(WORK INSTRUCTIONS):
1. Reproduce the part of the storage benchmarking post below, starting with "# -c include" and going on through "have 4G of RAM)".
2. Using the storage benchmarking post below, state whether each statement agrees with it, answering yes or no and quoting the deciding words: (a) the example run was made on a machine with 2G of RAM; (b) the example run set a minimum record size of 8k; (c) in Loic Tortay's result, the block size used was 64 kBytes.

(EXTRACTED TEXT):
------------------------------------
[Beowulf] Big storage

Michael Will / Sr. Cluster Engineer mwill at penguincomputing.com
Tue Sep 11 10:56:59 PDT 2007


Iozone is a very good tool to understand the performance of your storage 
for a variety of
access patterns, including the impact of cache and ram.  It spits out 
the raw data and in addition
allows writing it to a spreadsheet file that you can then graph with 
openoffice or excel in order
to look at the dimensions you are interested in.

The trick is to read the documentation and to specify the correct 
parameters for the use case you are interested in ;-)

Example run  I used for a machine with 2G of RAM. I was only interested 
in the write, read and random read/write
test, so I only specified those. There is a variety of others that are 
more relevant to databases, i.e. backwards read.

I was not interested in a file size below 1G and record sizes below 4k, 
so I specified that as well. 

iozone -c -C -g 4g -i 0 -i 1 -i 2 -n 1g -q 1m -y 4k -a -b $runname.xls

# -c include close() call in timing, relevant for nfs3
# -C show bytes transfered in each child
# -g 4g         maximum file size 4g (should be 8g if we have 4G of RAM)
# -n 1g         minimum file size 1g
# -q 1m         maximum record size 1m
# -y 4k         minimum record size 4k
# -i 0  write, rewrite test
# -i 1  read, reread test
# -i 2 random read/write
# -a fully automatic

Michael

Lombard, David N wrote:
> On Tue, Sep 11, 2007 at 11:54:01AM -0400, Joe Landman wrote:
>   
>> Loic Tortay wrote:
>>
>>     
>>> My pointless result was of course mostly due to cache, with 4 threads
>>> each writing 1 Gbyte to 4 existing 2 GBytes files (one file per
>>> thread).  The block size used was 128 kBytes, all (random) accesses are
>>> block aligned, the value is the average aggregated throughput of all
>>> threads for a 20 minutes run.
>>>       
>> I seem to remember being told in a matter of fact manner by someone some
>> time ago, that only 2GB of IO mattered to them (which was entirely
>> cached BTW), so thats how they measured.  Caused me some head
>> scratching, but, well, ok.
------------------------------------
(RECORDED INFORMATION):
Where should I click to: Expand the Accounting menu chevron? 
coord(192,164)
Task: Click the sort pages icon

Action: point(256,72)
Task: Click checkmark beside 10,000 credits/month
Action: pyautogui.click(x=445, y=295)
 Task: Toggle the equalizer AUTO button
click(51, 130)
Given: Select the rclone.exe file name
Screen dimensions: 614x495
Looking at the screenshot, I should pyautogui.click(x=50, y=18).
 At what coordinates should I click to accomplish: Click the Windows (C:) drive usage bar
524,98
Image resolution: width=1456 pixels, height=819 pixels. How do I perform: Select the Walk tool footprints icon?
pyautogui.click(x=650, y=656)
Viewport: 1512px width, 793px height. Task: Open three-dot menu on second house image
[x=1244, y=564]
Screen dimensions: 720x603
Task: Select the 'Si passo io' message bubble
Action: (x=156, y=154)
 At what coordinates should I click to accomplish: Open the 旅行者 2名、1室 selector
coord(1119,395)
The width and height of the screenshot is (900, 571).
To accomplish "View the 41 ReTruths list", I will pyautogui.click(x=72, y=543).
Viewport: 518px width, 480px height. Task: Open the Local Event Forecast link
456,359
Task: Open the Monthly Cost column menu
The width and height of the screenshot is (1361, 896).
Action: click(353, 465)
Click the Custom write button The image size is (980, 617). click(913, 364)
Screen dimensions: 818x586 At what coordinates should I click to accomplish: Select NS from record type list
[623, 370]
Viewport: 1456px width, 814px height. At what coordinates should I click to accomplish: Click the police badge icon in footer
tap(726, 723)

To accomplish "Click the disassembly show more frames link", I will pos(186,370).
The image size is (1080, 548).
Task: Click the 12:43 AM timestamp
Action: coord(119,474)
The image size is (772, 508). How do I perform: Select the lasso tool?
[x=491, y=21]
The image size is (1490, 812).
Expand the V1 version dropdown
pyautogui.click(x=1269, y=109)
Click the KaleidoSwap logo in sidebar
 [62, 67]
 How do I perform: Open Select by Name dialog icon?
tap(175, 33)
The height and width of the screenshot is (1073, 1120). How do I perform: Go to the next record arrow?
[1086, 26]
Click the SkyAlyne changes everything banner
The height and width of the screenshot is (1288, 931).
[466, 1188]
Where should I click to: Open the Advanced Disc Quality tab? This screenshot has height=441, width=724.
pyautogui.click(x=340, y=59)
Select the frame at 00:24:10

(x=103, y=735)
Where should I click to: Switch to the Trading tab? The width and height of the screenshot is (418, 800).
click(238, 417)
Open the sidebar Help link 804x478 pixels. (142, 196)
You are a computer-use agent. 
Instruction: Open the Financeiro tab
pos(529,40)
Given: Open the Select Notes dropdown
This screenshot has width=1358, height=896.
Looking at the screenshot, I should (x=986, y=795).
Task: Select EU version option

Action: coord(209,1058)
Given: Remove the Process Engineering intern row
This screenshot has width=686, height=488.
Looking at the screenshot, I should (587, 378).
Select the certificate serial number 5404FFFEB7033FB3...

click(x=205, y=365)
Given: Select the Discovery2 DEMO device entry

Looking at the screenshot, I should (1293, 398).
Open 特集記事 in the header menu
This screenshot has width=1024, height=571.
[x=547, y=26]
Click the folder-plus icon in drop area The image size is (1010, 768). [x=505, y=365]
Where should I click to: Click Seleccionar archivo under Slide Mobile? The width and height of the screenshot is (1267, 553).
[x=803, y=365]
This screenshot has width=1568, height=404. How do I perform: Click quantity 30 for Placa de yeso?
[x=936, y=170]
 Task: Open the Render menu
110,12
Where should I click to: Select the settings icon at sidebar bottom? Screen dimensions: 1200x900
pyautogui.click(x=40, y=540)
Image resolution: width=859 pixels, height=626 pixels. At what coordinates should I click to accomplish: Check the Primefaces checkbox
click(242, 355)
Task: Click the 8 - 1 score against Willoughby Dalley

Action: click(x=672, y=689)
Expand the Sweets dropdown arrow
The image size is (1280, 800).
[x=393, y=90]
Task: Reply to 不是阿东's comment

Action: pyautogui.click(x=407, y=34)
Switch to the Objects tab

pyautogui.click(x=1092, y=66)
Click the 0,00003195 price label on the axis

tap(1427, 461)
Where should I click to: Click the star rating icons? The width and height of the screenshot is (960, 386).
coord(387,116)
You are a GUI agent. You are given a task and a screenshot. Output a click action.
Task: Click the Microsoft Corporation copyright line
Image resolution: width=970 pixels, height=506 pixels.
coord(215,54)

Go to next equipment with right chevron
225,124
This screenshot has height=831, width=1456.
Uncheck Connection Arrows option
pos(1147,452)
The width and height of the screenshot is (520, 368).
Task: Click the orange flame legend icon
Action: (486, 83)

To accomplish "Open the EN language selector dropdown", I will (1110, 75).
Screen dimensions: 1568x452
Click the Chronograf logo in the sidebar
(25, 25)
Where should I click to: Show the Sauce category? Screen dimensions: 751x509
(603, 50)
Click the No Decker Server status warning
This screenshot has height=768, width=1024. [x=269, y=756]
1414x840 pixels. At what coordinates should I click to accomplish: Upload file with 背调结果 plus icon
------------------------------------
(ANSWERS BY TASK):
1.
# -c include close() call in timing, relevant for nfs3
# -C show bytes transfered in each child
# -g 4g         maximum file size 4g (should be 8g if we have 4G of RAM)

2.
(a) Yes: "a machine with 2G of RAM"
(b) No: "minimum record size 4k"
(c) No: "The block size used was 128 kBytes"